De acordo com o líder do Executivo, a unidade de missão para a capitalização das empresas “integrará personalidades de reconhecida competência, que, com a participação de parceiros sociais, deverá propor ao Governo o desenvolvimento de um conjunto de medidas contantes no programa”, avança a Lusa.

António Costa referiu como objetivos da unidade de missão “a criação do fundo de capitalização de apoio ao investimento empresarial, financiado por fundos europeus, pela captação de fundos provenientes de investidores internacionais, podendo o Estado e as instituições financeiras alocar outros fundos a título de capital, concessão de empréstimos ou de garantias, ou de instrumentos de quase-capital”.

A unidade de missão, de acordo com Costa, procurará também “o reforço do papel do mercado de capitais no financiamento de pequenas e médias empresas (PME), em especial através de instrumentos de capital, fundos especializados de dívida privada, ou instrumentos híbridos, reduzindo assim a dependência do crédito bancário”.

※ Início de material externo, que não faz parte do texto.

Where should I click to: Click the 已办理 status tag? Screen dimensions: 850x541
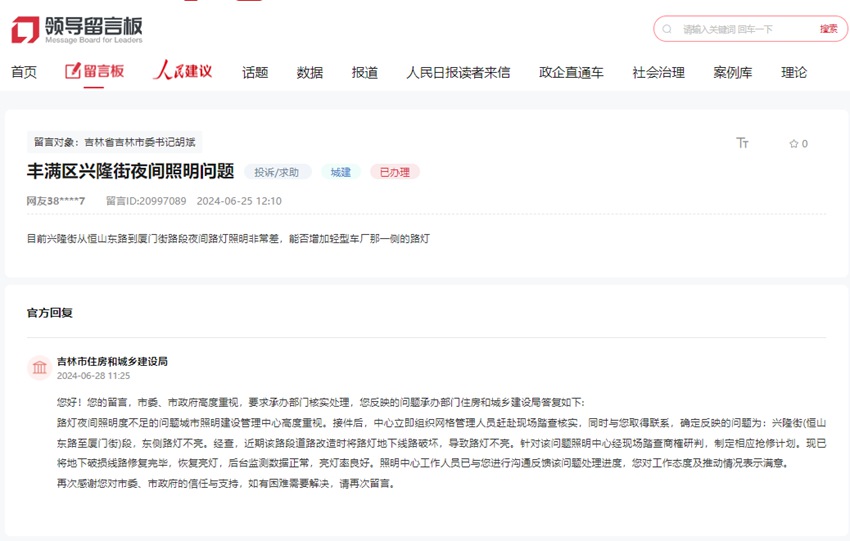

“Em terceiro lugar, desenvolveremos mecanismos de conversão da dívida em capital ou de redução da dívida em empresas consideradas viáveis e, finalmente, no domínio fiscal, pretendemos reforçar e garantir maior articulação dos apoios ao investimento e ao financiamento das empresas, alterando o tratamento fiscal e incentivando o reinvestimento dos lucros e uma maior neutralidade no tratamento do financiamento através de capitais próprios”, acrescentou o primeiro-ministro.

António Costa sustentou também que em duas semanas houve já desenvolvimentos quanto ao objetivo do Governo de ultrapassar nos primeiros 100 dias de Executivo a meta de 100 milhões de euros em pagamentos às empresas, tendo como base fundos comunitários. “Foram flexibilizadas as regras de adiantamentos, diminuindo a cobertura das garantias bancárias exigidas e flexibilizando o modo de comprovação do início do projeto. Vai ser ainda tornado automático o adiantamento dos primeiros 10% do incentivo [financeiro] e já foi aprovado o despacho conjunto (ministérios das Finanças, Planeamento e Infraestruturas e Economia) que vai disponibilizar até ao final do ano a linha de garantias do sistema mútuo”.

Ainda de acordo com o primeiro-ministro, na terça-feira foi aprovado um empréstimo do Banco Europeu de Investimento, no valor de 750 milhões de euros, destinado a financiar a contrapartida nacional dos investimentos apoiados pelo programa Portugal 2020, que se destina a incentivar o investimento privado a partir do sistema bancário e que favorecerá a acelerará da execução dos funcos comunitários”. 

“Terá ainda esta semana início o conjunto de sessões de divulgação com uma iniciativa conjunta com a Associação Empresarial de Portugal (AEP), onde serão divulgadas as novas regras de flexibilização aos empresários com projetos aprovados no Portugal 2020”, acrescentou.